Il piatto piange. La classifica, impietosa, segnala uno stato di crisi ormai non più latente. Evaporano le ambizioni, a lungo coltivate, sul ruolo di primo piano che la Fiorentina avrebbe potuto recitare in un campionato che la vede viceversa confinata in una posizione oggettivamente mediocre.

I tifosi si stringono intorno alla squadra. Non mollano. Espongono striscioni di sostegno. Accade da sempre, in una città come Firenze nella quale la simbiosi con le maglie è un dato acclarato. Tuttavia la sensazione che il futuro sia incerto e oscuro comincia, subdolamente, a catturare spazi della mente che rischiano di diventare praterie.

E’ forse giunto alla fine il ciclo di Prandelli e di Corvino? Questa è la domanda che si insinua nella mente degli appassionati. Un interrogativo cui si cerca di sfuggire, per non dare la risposta che affiorerebbe sulle labbra di chi se la pone.

Il fatto è che il Progetto Viola appare sempre più nebuloso. Sulla Cittadella è tutto ancora fermo. Sui campini, gli strappi con il Comune si succedono alle faticose ricuciture del sindaco Matteo Renzi (un tifoso doc).
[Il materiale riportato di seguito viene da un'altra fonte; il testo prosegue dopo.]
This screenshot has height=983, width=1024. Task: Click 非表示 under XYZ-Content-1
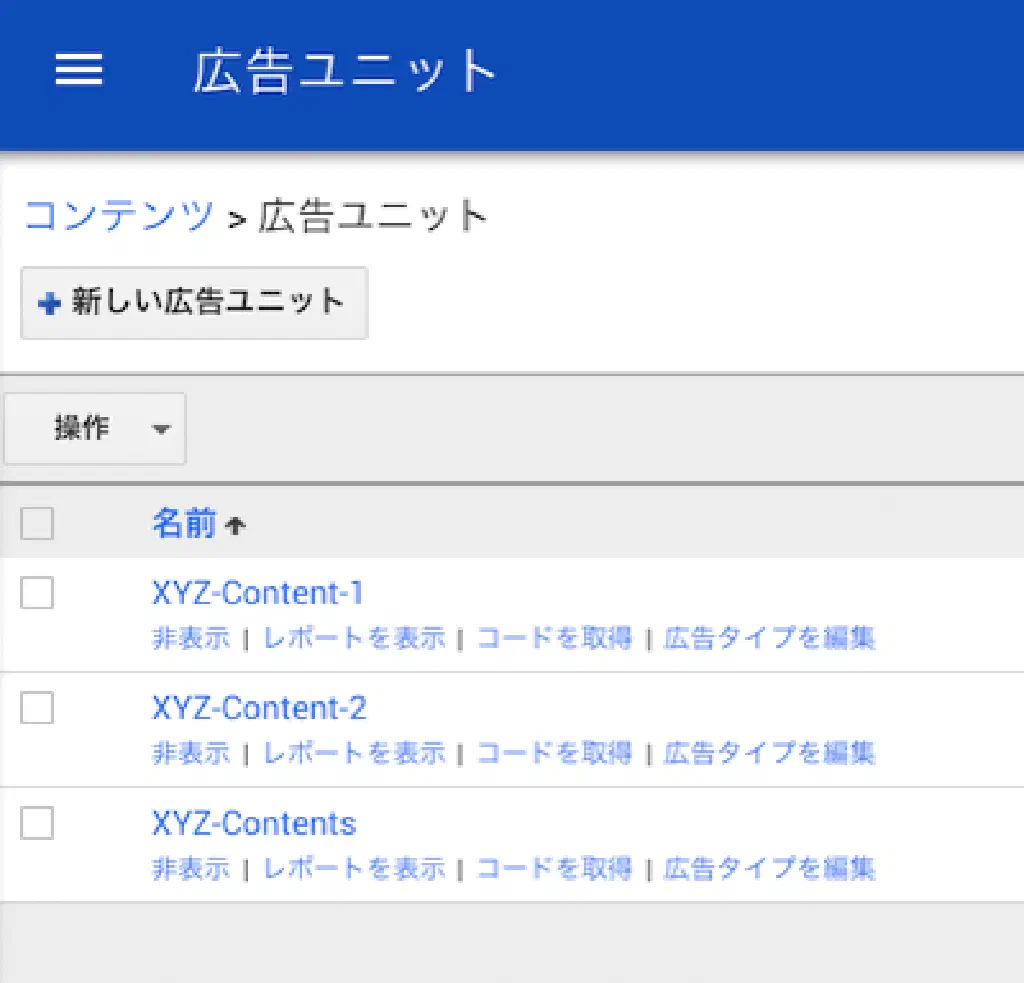(191, 638)
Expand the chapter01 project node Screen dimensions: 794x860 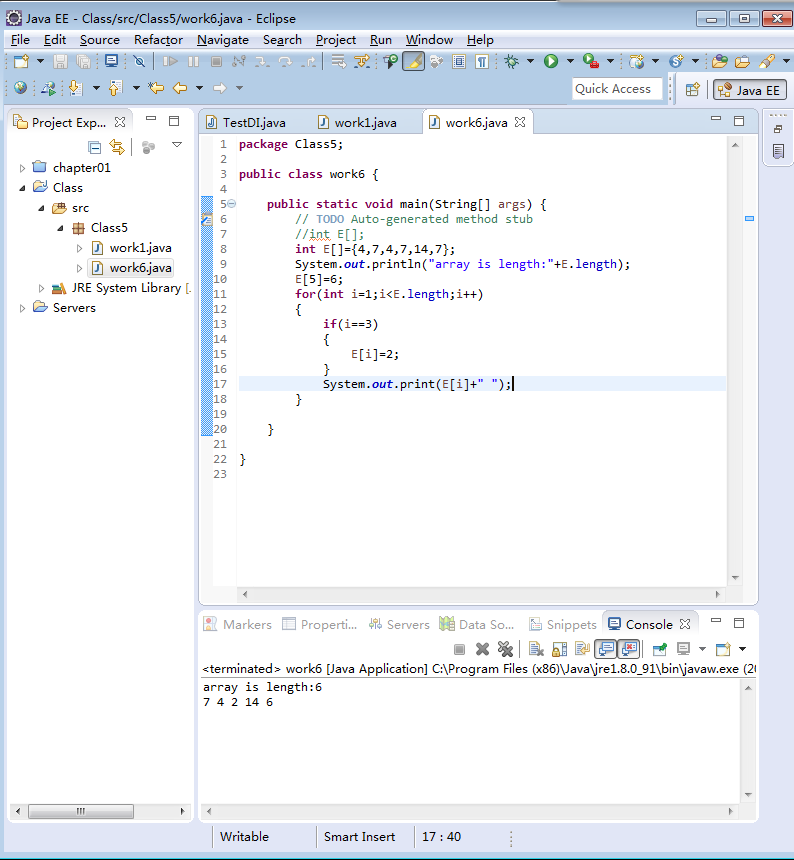coord(23,168)
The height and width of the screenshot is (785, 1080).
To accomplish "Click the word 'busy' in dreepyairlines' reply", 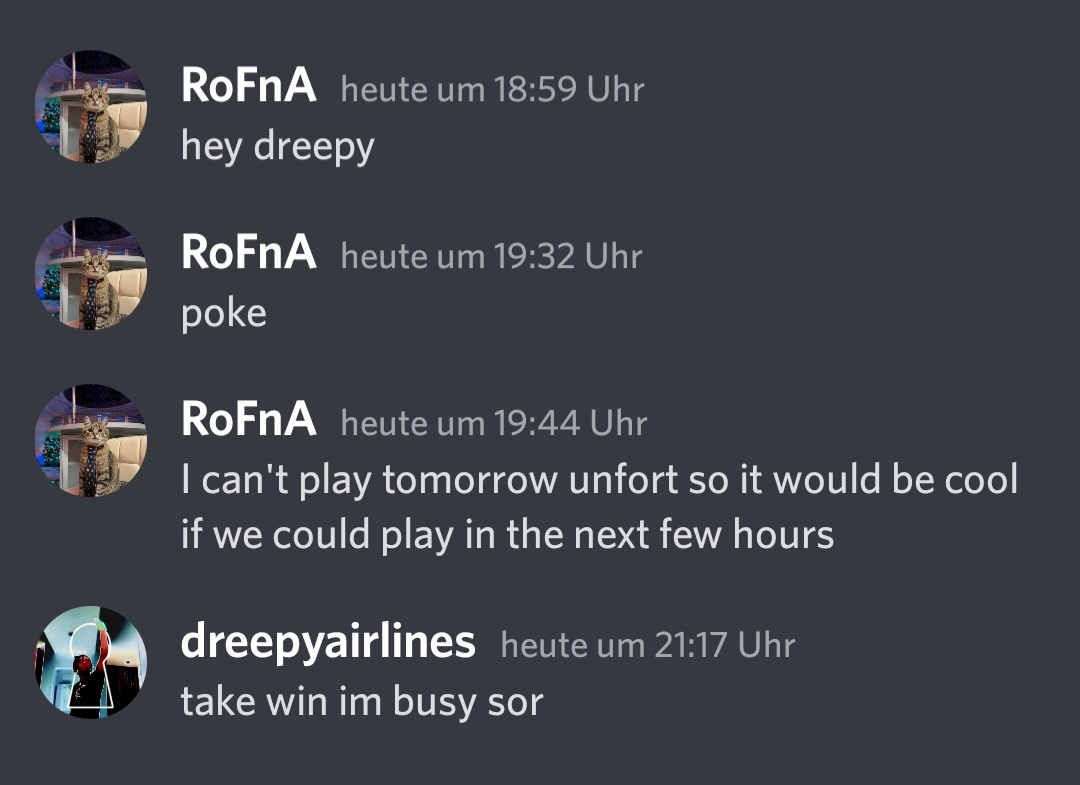I will [x=435, y=703].
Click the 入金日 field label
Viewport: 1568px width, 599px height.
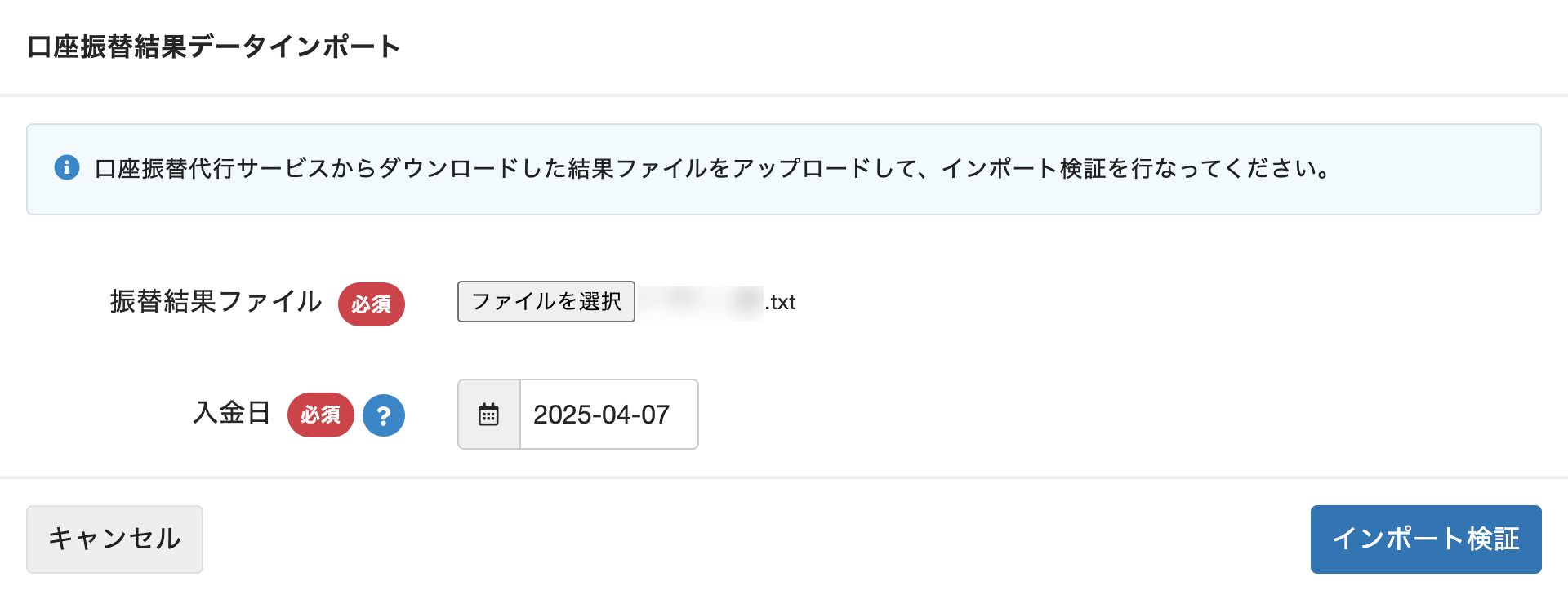(232, 413)
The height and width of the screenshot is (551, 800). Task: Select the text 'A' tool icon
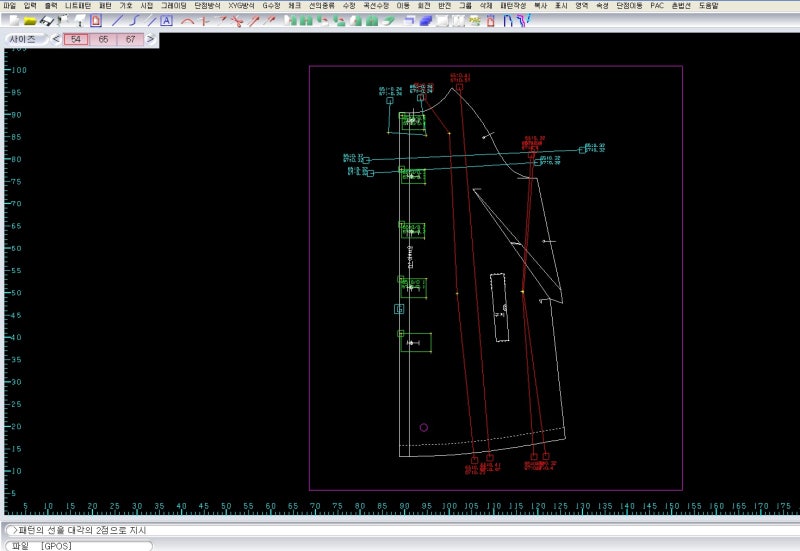[x=166, y=20]
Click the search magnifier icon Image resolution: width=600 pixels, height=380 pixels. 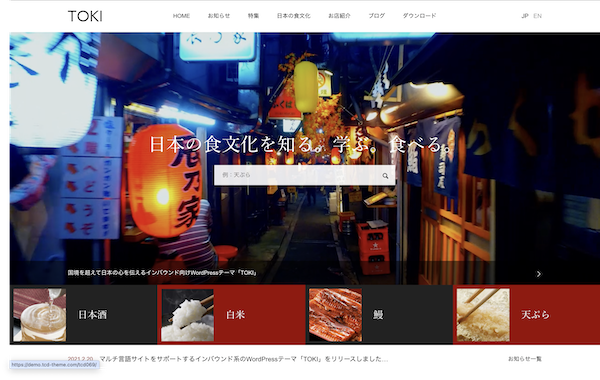(x=385, y=176)
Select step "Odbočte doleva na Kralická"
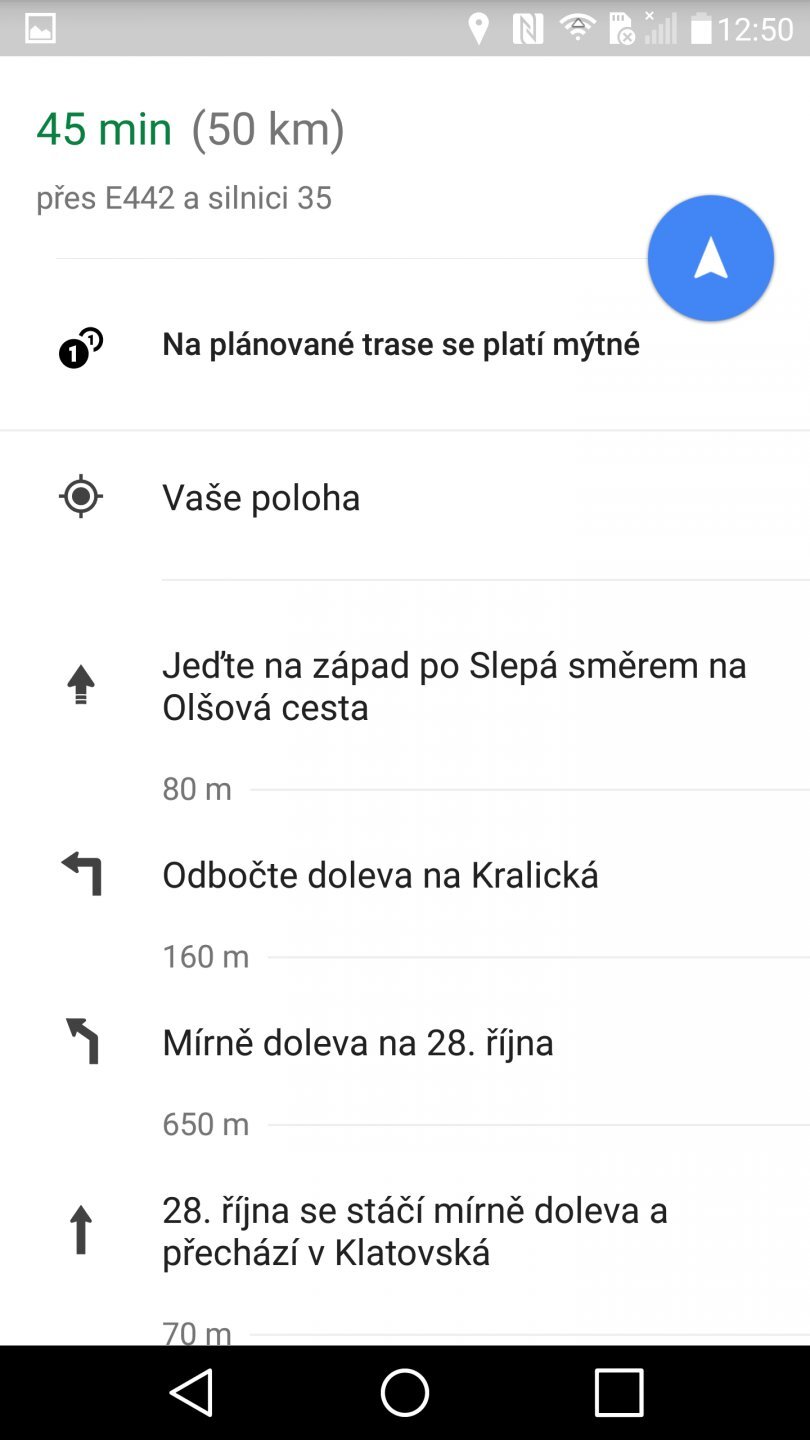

I fratelli Della Valle, Diego e Andrea, appaiono un po’ distratti da questo bailamme e si  mostrano (forse) troppo poco attenti alle questioni tecniche. Il modo in cui è stato gestito il mancato ingaggio di Cassano dalla Sampdoria insinua il dubbio di una notevole caduta di attenzione da parte del management.

In questo contesto la Viola ingiallisce. Gli stimoli di Cesare Prandelli, necessari per proseguire lungo la strada che aveva intrapreso insieme alla dirigenza, rischiano di venire progressivamente a mancare.

Il prolungamento del contratto langue. I mediocri risultati della squadra non aiutano. I tifosi iniziano a pensare che il momento del distacco sia sempre più vicino.